A: I’m still in the process of learning – this is complicated stuff. But I learned that the innovation environment in the energy space is not there yet. The problems we see are a mismatch between the asset class called venture capital and the innovation opportunities in energy – it takes too much capital and it takes too much time. But I claim that’s only because the innovation environment in energy hasn’t developed, say, the way it has in pharma. Drugs take a lot of money and a long time, but there’s a lot of venture capital activity in drug discovery. That’s because the drug-discovery business has grown into being able to exploit the venture capital model. The partnerships that big pharma has with drug companies in stage one, stage two, stage three [clinical trials] allow venture capitalists to do what they do and get the returns that they need. The energy space has not quite developed, but it will.
Understanding Silicon Valley: The Anatomy of an Entrepreneurial Region (Stanford Business Books)This entire debate was anticipated by Prof. Martin Kenney of UC Davis, the editor of Understanding Silicon Valley — perhaps the leading academic expert on Silicon Valley and a longtime expert on hightech VC.

In July 2009, Kenney wrote a book chapter entitled “Venture Capital Investment in the Greentech Industries: A Provocative Essay” that will be published in the Handbook of Research on Energy Entrepreneurship.
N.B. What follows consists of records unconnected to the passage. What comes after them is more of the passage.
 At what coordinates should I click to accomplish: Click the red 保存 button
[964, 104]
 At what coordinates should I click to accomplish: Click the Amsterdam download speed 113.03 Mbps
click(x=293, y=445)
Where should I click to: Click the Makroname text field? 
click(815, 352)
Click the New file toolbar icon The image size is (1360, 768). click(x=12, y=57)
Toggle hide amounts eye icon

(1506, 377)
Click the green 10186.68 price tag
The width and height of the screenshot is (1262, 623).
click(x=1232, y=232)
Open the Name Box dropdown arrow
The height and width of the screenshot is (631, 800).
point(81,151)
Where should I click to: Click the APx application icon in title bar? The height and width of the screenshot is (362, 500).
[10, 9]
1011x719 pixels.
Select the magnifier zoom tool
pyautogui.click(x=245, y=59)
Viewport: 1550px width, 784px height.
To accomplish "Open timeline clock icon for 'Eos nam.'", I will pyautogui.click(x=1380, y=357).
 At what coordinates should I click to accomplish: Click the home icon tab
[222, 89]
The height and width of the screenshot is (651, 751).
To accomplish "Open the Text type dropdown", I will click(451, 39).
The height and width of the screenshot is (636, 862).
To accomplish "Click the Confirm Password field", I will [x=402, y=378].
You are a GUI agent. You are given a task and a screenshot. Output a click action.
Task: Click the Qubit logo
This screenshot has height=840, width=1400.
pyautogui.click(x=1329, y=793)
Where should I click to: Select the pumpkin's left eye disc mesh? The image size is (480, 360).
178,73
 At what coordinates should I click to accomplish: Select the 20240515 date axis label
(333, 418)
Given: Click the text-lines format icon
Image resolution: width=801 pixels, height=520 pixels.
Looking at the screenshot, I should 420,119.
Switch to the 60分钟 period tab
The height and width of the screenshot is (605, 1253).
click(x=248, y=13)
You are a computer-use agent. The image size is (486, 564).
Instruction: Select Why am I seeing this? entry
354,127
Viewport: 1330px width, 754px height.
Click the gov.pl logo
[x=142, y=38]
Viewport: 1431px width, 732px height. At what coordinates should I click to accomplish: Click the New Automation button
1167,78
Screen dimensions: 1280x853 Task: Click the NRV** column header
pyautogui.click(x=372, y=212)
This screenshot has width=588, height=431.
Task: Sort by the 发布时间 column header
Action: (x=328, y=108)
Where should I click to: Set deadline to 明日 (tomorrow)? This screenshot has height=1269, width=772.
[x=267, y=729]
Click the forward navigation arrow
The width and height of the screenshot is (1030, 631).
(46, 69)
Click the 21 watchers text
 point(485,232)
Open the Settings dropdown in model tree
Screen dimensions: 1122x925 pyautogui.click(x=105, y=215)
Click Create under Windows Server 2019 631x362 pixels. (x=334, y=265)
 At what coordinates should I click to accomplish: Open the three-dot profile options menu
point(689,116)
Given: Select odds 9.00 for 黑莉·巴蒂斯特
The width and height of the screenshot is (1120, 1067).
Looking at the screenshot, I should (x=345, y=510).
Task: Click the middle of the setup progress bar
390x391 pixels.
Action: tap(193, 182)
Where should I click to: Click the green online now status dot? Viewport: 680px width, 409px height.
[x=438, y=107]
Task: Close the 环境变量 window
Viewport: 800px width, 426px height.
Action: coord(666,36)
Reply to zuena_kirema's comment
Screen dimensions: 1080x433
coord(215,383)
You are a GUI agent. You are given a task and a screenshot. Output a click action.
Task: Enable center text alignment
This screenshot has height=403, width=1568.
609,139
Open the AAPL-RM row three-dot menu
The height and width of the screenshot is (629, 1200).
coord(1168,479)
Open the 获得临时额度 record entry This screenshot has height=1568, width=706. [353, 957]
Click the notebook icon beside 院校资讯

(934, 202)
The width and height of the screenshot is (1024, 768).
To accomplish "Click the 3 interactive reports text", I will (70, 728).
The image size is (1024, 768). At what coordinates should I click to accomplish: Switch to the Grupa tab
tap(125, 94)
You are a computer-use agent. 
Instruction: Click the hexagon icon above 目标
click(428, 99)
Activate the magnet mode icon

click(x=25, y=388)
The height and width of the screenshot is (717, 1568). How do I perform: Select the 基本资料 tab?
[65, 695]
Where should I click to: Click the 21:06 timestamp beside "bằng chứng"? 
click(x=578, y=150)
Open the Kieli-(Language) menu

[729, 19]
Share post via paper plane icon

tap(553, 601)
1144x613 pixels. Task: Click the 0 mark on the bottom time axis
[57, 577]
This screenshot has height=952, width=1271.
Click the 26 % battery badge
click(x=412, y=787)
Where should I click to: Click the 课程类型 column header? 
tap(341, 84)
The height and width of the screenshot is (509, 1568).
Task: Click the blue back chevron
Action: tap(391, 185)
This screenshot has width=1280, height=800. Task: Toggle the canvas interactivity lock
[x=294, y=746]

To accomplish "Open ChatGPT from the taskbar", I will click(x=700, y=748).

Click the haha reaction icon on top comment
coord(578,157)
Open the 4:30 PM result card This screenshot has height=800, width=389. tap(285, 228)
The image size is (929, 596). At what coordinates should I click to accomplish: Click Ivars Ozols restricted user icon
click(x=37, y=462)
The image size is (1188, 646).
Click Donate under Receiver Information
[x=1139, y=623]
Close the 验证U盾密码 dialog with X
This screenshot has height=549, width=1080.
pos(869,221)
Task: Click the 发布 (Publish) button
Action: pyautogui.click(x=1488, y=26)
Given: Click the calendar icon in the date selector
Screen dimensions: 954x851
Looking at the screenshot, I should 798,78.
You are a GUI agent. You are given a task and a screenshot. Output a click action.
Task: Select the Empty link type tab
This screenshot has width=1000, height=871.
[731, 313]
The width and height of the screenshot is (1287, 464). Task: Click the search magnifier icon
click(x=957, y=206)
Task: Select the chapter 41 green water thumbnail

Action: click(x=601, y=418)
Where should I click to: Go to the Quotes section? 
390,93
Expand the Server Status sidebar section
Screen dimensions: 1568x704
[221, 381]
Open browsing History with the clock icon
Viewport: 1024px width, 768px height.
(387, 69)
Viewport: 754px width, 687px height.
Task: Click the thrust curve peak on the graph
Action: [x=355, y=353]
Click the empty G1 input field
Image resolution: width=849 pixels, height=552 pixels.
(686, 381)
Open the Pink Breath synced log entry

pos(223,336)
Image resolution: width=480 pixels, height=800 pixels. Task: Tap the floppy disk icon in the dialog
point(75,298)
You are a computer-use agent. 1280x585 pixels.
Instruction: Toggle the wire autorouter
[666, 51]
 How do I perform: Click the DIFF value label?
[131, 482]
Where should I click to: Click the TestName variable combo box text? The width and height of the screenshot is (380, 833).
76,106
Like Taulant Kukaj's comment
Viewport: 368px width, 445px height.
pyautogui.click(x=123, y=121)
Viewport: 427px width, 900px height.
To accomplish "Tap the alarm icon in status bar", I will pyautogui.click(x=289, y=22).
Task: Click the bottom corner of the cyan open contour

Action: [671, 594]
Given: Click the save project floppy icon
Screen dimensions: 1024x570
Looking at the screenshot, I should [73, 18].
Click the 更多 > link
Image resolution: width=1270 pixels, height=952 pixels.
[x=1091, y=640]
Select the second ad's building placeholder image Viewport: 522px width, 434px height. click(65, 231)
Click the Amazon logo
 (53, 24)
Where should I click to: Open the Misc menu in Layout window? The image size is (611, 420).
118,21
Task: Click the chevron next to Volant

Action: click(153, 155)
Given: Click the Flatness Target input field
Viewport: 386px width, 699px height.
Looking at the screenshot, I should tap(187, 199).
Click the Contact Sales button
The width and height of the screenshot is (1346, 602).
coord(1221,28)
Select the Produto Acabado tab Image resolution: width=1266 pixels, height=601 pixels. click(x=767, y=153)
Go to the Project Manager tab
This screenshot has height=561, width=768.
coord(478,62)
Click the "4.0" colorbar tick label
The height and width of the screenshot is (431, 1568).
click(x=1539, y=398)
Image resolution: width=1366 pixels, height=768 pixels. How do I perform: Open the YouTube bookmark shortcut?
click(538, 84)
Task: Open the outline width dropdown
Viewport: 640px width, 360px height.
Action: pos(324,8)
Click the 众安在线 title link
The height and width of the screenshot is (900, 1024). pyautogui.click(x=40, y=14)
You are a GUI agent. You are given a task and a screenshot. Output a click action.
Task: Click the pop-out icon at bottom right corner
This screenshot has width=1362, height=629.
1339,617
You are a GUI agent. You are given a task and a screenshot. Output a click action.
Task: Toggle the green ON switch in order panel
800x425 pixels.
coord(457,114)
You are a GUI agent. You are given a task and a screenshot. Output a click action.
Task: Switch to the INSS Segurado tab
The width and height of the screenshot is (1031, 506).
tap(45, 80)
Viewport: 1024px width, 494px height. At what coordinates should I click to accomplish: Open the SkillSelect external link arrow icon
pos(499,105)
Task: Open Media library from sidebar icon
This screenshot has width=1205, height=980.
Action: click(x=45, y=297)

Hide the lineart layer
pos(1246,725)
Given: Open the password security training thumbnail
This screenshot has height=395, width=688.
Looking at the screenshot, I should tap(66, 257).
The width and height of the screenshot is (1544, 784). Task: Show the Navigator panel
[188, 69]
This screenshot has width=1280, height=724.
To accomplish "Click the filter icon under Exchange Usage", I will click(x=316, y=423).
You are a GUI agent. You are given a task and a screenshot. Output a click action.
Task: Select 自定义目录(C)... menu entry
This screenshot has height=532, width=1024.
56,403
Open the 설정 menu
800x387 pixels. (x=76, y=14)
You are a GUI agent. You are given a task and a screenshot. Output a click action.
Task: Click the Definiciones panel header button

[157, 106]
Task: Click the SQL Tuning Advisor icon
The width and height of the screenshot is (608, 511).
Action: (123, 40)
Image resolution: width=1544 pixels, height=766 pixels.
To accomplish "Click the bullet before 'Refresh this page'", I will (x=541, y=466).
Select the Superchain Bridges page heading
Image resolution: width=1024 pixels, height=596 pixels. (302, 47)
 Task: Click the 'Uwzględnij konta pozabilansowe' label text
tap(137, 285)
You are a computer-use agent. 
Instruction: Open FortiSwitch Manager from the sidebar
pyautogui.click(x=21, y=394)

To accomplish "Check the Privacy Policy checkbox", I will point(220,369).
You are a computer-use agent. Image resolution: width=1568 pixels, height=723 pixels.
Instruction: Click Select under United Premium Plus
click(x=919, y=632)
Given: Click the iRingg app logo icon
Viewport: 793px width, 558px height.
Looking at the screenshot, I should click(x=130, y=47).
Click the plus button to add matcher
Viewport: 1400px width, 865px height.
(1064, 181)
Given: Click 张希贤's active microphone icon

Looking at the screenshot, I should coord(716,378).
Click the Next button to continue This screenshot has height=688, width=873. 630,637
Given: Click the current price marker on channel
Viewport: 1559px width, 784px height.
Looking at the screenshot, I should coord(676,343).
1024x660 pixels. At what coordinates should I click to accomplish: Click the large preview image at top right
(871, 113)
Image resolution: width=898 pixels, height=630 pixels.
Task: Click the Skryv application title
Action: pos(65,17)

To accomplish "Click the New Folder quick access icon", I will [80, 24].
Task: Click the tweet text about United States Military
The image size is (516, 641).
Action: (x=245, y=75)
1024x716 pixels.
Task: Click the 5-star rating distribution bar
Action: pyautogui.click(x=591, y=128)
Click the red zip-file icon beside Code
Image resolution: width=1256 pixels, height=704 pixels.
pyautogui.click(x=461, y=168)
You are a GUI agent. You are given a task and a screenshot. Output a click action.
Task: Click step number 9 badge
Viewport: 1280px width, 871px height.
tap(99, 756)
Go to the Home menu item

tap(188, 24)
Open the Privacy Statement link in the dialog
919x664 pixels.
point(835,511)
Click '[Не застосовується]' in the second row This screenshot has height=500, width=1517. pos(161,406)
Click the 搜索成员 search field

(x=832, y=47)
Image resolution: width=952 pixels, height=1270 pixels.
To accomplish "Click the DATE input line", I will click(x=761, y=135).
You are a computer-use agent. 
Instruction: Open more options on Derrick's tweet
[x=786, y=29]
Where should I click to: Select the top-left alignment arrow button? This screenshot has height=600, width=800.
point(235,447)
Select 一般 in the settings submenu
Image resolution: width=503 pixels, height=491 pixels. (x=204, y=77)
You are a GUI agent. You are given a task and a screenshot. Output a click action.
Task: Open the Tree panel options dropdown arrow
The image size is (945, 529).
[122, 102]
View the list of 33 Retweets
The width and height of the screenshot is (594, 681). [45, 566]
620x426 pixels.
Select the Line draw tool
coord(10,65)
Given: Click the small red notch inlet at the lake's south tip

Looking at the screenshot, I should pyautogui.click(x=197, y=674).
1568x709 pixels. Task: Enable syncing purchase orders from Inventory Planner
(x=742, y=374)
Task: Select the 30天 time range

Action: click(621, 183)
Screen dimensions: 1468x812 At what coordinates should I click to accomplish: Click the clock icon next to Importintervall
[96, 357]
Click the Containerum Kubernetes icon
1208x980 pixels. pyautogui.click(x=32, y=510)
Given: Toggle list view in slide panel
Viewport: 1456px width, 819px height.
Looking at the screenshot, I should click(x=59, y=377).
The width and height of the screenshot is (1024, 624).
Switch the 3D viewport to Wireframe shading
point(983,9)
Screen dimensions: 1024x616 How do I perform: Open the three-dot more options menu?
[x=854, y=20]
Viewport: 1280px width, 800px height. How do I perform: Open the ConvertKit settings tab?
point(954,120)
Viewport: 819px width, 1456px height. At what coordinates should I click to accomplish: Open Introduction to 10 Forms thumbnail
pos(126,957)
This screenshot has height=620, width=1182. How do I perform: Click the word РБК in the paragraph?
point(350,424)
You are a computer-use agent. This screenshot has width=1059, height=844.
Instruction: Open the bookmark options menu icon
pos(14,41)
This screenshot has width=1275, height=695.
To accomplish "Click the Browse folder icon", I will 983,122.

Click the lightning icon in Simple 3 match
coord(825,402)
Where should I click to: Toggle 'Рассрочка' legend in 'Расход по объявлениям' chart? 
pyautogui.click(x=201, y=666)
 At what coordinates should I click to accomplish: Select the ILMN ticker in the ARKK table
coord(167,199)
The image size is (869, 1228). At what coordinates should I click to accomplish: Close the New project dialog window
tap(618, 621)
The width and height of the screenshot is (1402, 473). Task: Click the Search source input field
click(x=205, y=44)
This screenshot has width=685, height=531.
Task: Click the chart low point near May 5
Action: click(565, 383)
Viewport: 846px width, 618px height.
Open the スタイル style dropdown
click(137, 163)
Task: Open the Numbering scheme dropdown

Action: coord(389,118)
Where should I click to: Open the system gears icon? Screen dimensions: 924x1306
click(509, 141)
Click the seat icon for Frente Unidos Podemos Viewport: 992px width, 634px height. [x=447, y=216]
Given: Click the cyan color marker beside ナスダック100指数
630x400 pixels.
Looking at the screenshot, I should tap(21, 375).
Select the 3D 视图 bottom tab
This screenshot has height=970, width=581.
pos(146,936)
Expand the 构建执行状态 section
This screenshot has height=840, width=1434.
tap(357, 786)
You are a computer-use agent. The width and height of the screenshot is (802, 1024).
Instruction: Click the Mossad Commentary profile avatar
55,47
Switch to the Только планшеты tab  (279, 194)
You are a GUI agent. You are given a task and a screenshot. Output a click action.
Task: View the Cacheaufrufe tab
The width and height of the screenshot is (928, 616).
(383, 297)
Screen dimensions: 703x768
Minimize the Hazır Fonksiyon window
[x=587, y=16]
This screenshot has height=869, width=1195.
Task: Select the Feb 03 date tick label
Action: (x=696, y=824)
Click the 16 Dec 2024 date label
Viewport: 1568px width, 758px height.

He notes a number of warning signs:
  1. investors have been pouring money into green energy without being able to get it back from IPOs;
  2. market growth may be slow, since “clean” technologies are competing with established (and cheaper or better) incumbents;
  3. the cleantech bubble investing bubble parallels the Internet bubble;
  4. thus far, the most successful cleantech businesses have been self-funded: either bootstrapped (e.g. Danish wind turbines) or internal green ventures from existing multinationals like Siemens and Sanyo.
Kenney tries to offer a positive scenario, suggesting that VCs could learn and adapt like they have in biotech. However, in the past 18 months have been signs that biotech VC may be facing similar problems (if the returns to pharma R&D are becoming less certain).

While the scale of investment in energy is enormous, the VCs have various reasons to actually favor larger deals (and often pension funds throwing money at them to invest). While VC worked great during the 1990s with relatively small investments followed by quick exits via IPO or acquisition, but both are much harder in renewable energy.

The first problem is the time scale. If (as Zider’s 1998 classic HBR article suggests) VCs seek a 10x liquidity event after 5 years (to cover their losers), then doubling the delay to 10 years cuts the IRR by more than half (and the NPV even more than that). For a 10 year exit — and ignoring the increased risk of failure — the same IRR would require a 100x return.

The other problem is that the size of the investment reduces (if not eliminates) the opportunity to exit via acquisition. A 10x return via acquisition was common for $50m dot-com investments, but such exits are going to be much rarer with $500m invested; a 100x return is going to be out of the question.

If VC can’t find a way to make money off cleantech investments, then cleantech entrepreneurs are going to have a hard time bringing their businesses to scale. Without VC, new businesses will have a hard time competing with self-funded multinational incumbents — or government-funded enterprises in large centrally-planned economies.